In the end, it was easier for him than it was for me. Three weeks after his first birthday, my second son, Owen, went to sleep without nursing and without a fuss.
The weaning process had been gradual. For the last week before its completion, Owen had nursed only at bedtime. No more early morning "snacks," as I had dubbed my method of bribing him with a dawn nursing in an often futile effort to convince him to sleep just an hour or so more.
The night before the final weaning had been full of rituals I took for granted. I smiled as I looked into Owen's drowsy, satisfied eyes fluttering into sleep against my breast. His small fingers reached first toward my eyes, then my mouth, and finally, a big grab at my eyelashes before he gurgled a happy laugh - sweet memories that will fade all too soon.
I have spent the better part of the past four years either expecting or nursing, a practice I never
thought much about until I first became pregnant. I'd known friends who breastfed, and knew I wanted to give it a try, maybe for a few weeks.
Weeks turned into months, and I admit it, I was hooked. Nursing, especially in the late months of toddlerhood, goes beyond physical nourishment. No matter where Owen wandered, he always returned to me. It was an intense and gratifying feeling. In the end, I was the one clinging to the closeness that nursing brings.
Motherhood will still include nourishment, I know - of the mind, soul, and heart. But now it will also include setting loving limits, enforcing new rules, and helping as Owen builds new skills toward ultimate independence.
Already his first haircut has taken the baby softness from his profile and replaced it with the sharp, straight lines of a rough-and-tumble boy.
That evening, after saying goodnight without nursing, I gave Owen an extra kiss as he leaned toward his crib. A hollowness in my stomach caught me off guard. Maybe it was knowing that no other baby will share the secret of nursing with me, and worrying that the last time Owen nursed was the last time I would feel so much like a mother.
All night long, he didn't stir. In the morning, he awoke happy, and I breathed a sigh as I heard his contented coos. I let him play alone, fighting my urge to rush to him at his first murmur, knowing that, like the rest of us, he will spend some time on his own.
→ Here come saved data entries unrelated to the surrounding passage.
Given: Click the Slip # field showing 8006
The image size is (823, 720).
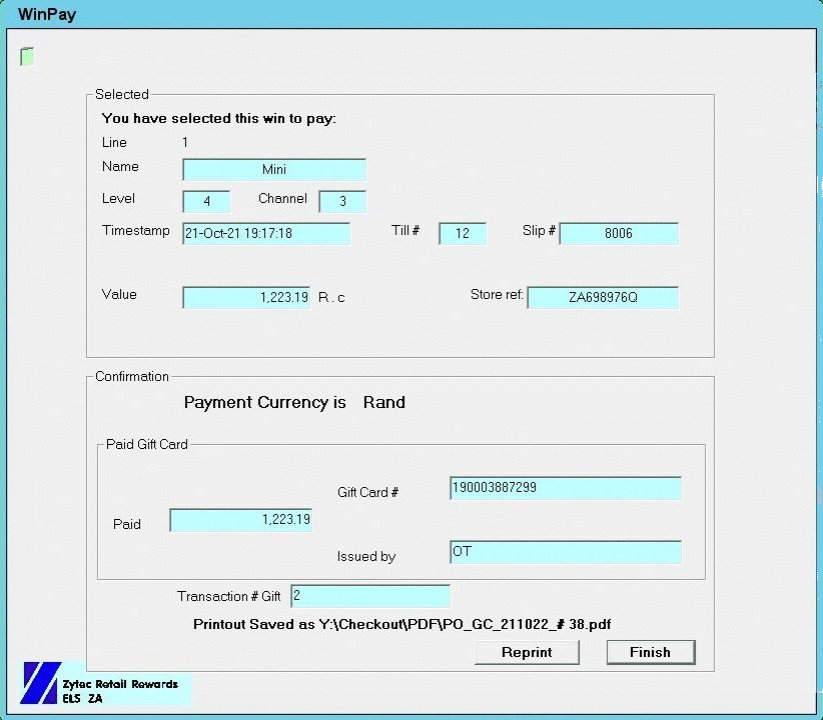Looking at the screenshot, I should pos(618,234).
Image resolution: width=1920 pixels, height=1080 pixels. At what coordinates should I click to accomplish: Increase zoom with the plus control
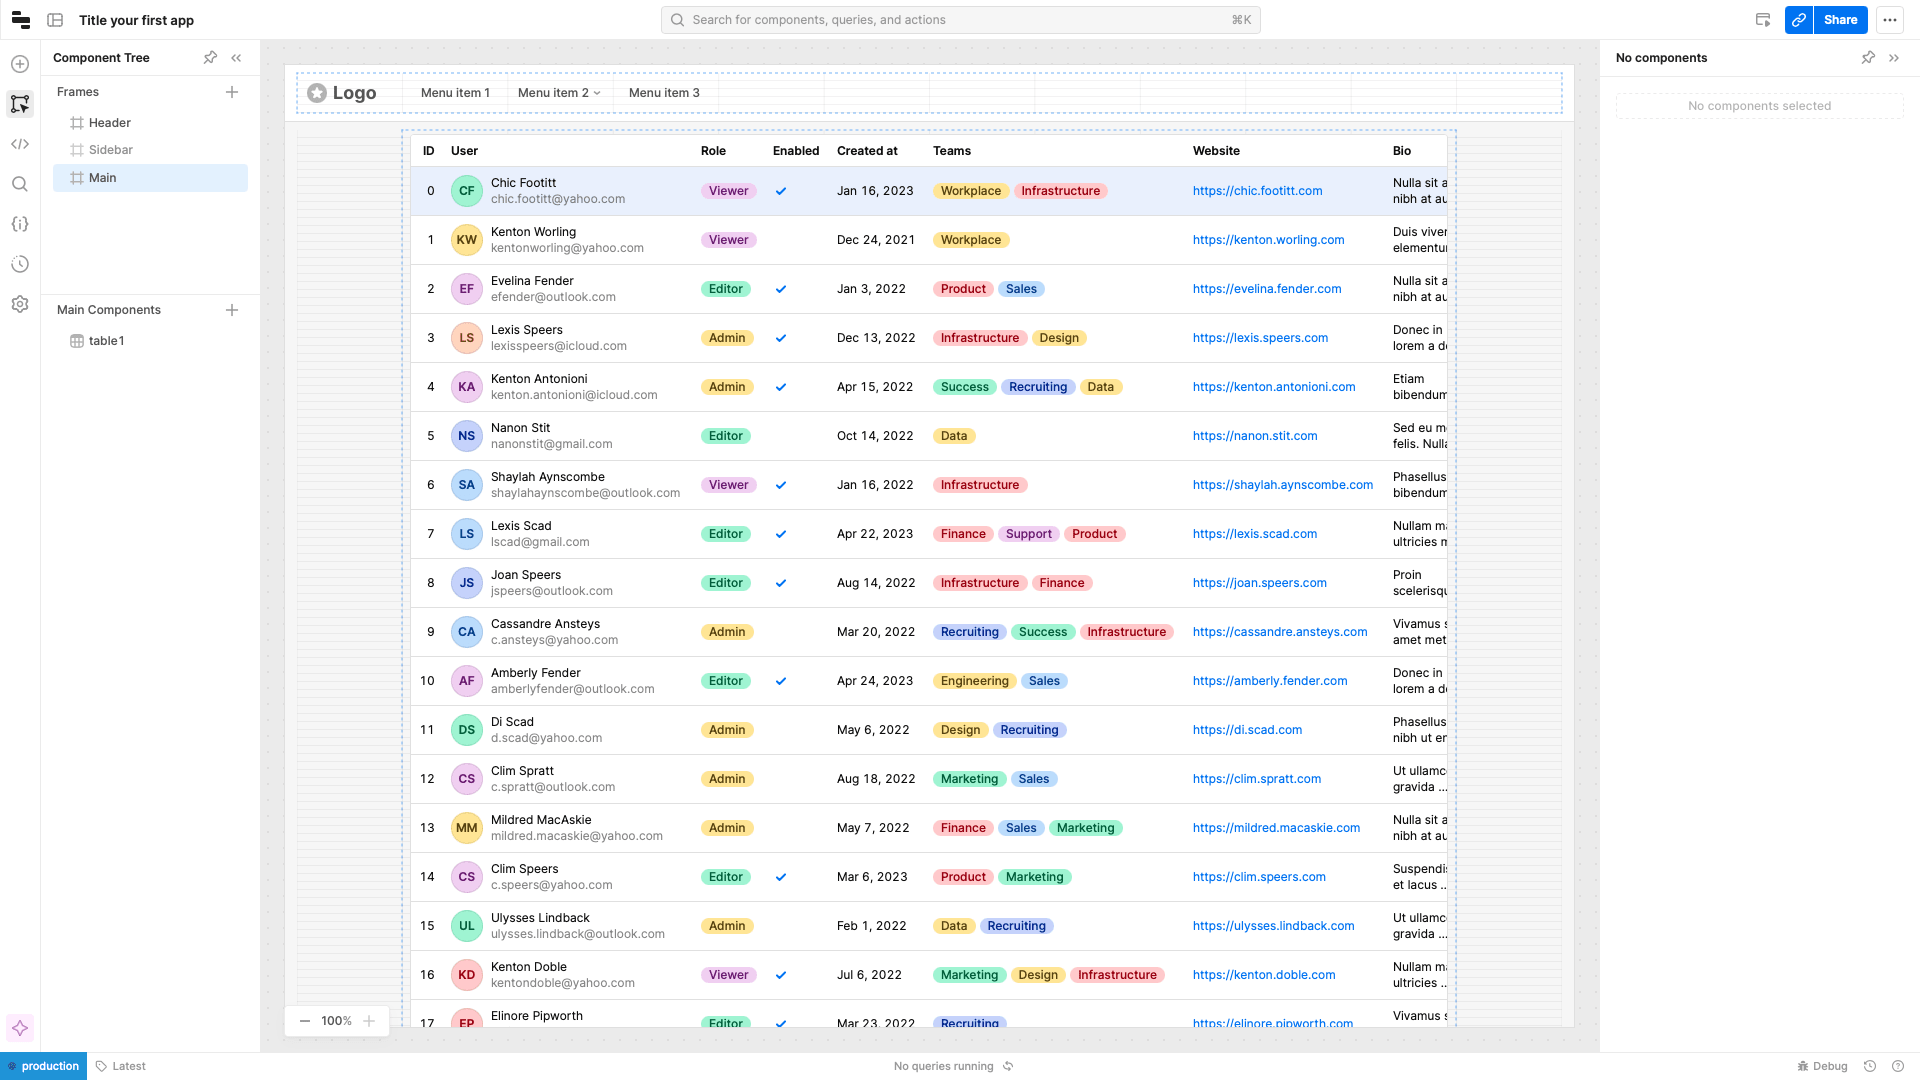369,1021
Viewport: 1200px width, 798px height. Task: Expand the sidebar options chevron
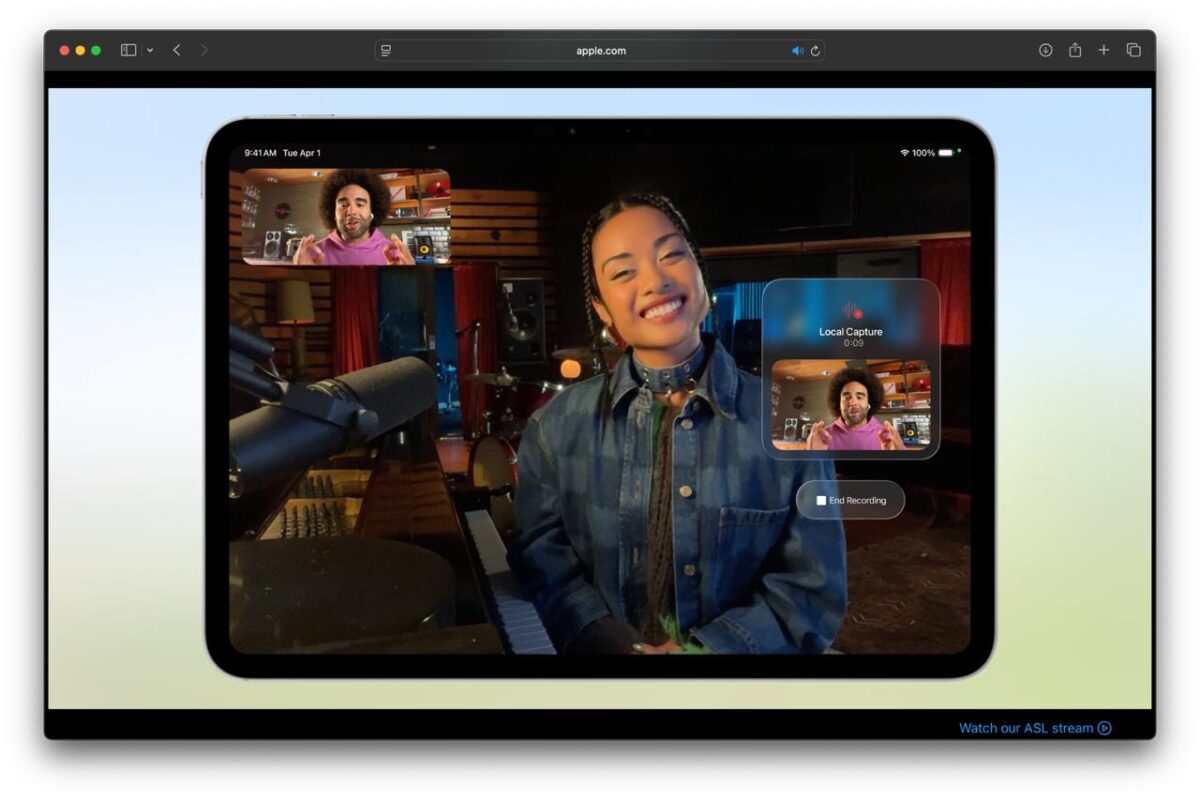(x=150, y=49)
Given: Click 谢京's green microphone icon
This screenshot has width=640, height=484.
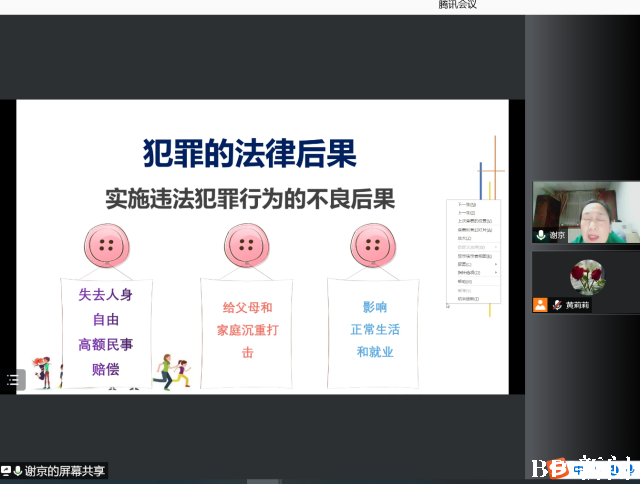Looking at the screenshot, I should (541, 235).
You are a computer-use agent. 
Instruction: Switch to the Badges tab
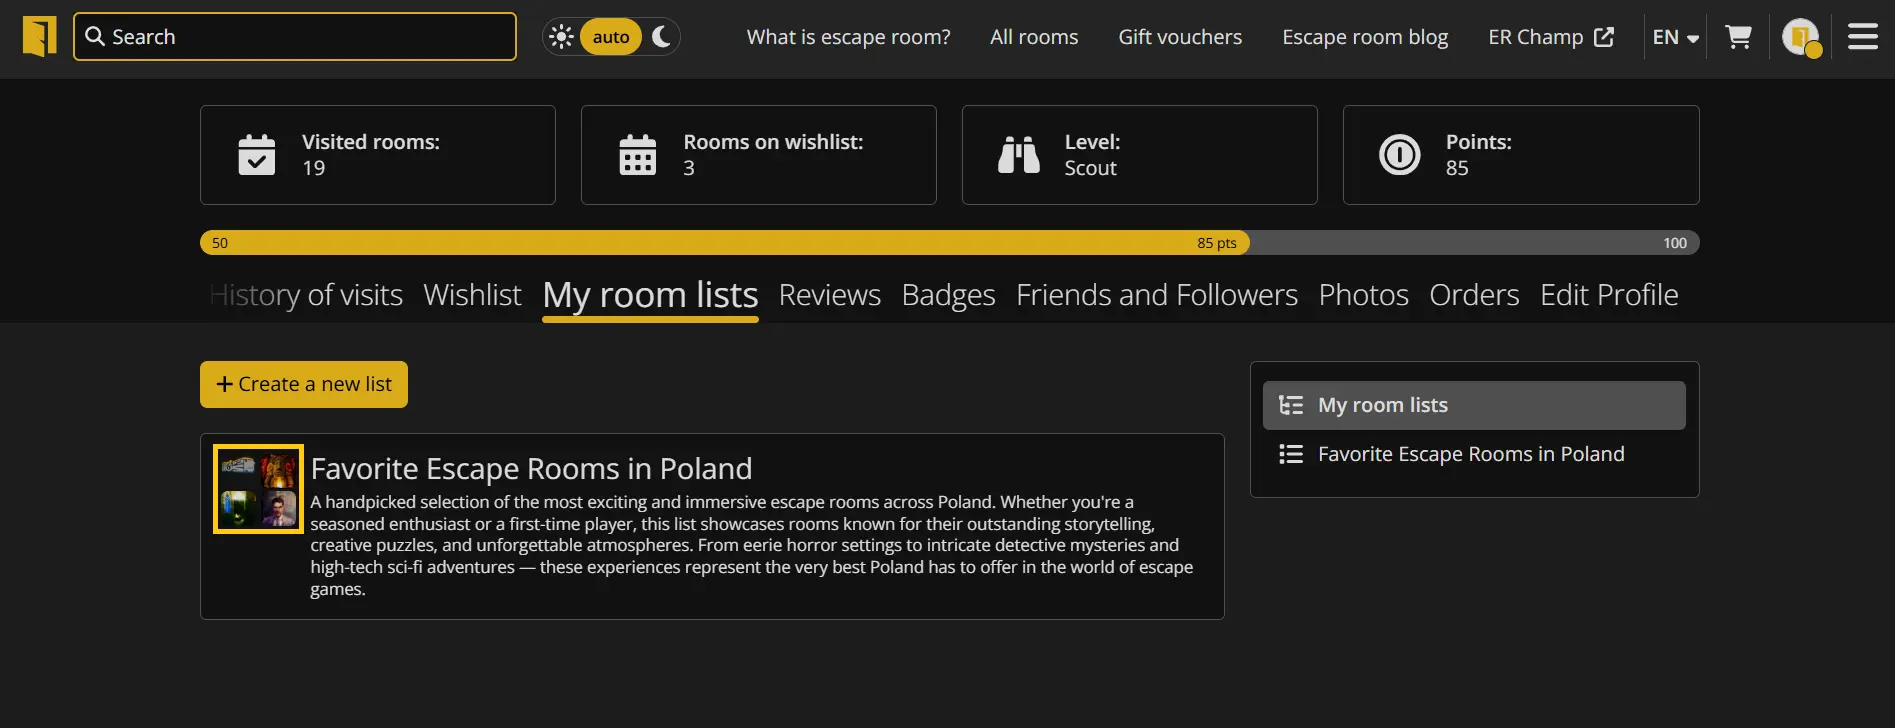(948, 295)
When I went to get him, he looked up at me with a smile that stretched clear to his eyes, past dimpled cheeks and absurdly long, thick lashes. When I picked him up, he rested his head neatly into the nape of my neck, facing away from me, still warm and soft and smelling of baby shampoo.
I took him to the mirror, where I could see his face reflected without disturbing our closeness. He saw himself, too, and looked up with a smile nothing short of brilliant in the early morning light. Then, he laid his head back onto my shoulder, smiling sleepily, and content, for the moment at least, to be my baby once more.
* Elissa Sonnenberg, mother of two sons, lives in Cincinnati.